Facebook and Twitter both put rules in place before the election restricting content from candidates claiming premature victory. In social media posts, and then in a speech on election night, President Donald Trump falsely claimed he had already won the election before the full results were in.
Facebook and Twitter immediately labeled Trump’s posts — but they did so in different ways, and the social media giants reacted differently to other claims from Trump. Here’s how they reacted.
In the run-up to the US presidential election, social media giants Facebook and Twitter both said they would take action against posts from candidates that claimed premature victory.

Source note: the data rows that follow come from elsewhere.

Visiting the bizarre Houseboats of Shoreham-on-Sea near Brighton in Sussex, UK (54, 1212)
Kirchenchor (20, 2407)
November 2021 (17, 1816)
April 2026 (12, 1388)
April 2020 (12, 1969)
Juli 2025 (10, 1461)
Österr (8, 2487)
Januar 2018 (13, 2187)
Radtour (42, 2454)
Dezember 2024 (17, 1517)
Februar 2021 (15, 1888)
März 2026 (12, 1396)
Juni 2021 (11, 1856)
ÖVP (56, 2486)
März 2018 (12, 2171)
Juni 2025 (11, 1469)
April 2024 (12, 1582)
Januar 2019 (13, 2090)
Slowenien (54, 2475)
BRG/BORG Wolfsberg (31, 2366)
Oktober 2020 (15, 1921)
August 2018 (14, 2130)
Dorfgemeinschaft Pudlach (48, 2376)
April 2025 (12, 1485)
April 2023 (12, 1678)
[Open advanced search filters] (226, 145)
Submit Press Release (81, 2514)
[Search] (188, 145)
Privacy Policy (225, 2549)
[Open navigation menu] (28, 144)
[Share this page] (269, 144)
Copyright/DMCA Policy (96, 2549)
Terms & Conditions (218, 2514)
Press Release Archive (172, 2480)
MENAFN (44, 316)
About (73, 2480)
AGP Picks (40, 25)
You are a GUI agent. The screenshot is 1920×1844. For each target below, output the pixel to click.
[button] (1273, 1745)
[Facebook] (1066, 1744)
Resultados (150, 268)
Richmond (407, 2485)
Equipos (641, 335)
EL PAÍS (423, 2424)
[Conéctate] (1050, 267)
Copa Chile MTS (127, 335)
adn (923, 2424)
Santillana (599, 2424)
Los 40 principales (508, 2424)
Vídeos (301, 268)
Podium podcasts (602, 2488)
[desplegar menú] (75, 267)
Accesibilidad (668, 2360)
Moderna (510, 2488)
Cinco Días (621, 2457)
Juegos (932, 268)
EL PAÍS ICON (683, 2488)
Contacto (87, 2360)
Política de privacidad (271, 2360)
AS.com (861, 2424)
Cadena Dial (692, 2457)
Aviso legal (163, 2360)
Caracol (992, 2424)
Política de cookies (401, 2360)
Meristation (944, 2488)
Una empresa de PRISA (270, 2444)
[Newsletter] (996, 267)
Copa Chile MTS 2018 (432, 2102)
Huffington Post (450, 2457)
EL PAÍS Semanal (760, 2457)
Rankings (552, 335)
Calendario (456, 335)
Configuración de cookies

And during remarks at the White House early on Wednesday morning, Trump did exactly that. “We were getting ready to win this election. Frankly, we did win this election,” Trump said during remarks at the White House. The full results for the US election are not yet in. Even before Trump made his speech, he had already signaled on both Facebook and Twitter that he’d claim victory.
Twitter had labelled the tweet within six minutes of it going up, according to Telegraph journalist James Titcomb.
Twitter said the tweet had violated its Civic Integrity Policy.
The label meant users have to click through a warning to view Trump’s tweet, and Twitter also restricted the spread of it by stopping users from retweeting it.
Twitter has placed similar restrictions on multiple Trump tweets railing against mail-in voting in the run-up to the election.
At almost exactly the same moment as he tweeted, Trump put up two posts on Facebook.
The first post was exactly the same as Trump’s labelled tweet, while the second read: “I will be making a statement tonight. A big WIN!”
Facebook placed identical information labels next to both posts, reminding users that votes are still being counted and linking them to its Voting Information Centre.
A Facebook spokesman could not confirm to Business Insider exactly how quickly the labels were applied, but said they were put up “shortly” after the posts were published.
Trump also tweeted this second “big WIN” post, but Twitter took no action against it. A Twitter spokesperson told James Titcomb: “As of now we have not placed a warning on this Tweet as the language is vague and unclear about what victory is being claimed.”
As well as saying he won the election, Trump repeated his claims that the election is fraudulent. “This is a major fraud on our nation,” Trump said, offering no evidence.
“Once President Trump began making premature claims of victory, we started running top-of-feed notifications on Facebook and Instagram so that everyone knows votes are still being counted and the winner has not been projected,” Facebook said in a widely-shared statement.
A Facebook spokesperson told the Wall Street Journal the company’s policy on flagging premature victory claims only applied to the overall election result, not individual states.
This clarification came after Florida Gov. Ron DeSantis declared victory in Florida before all the votes had been counted, per the Journal.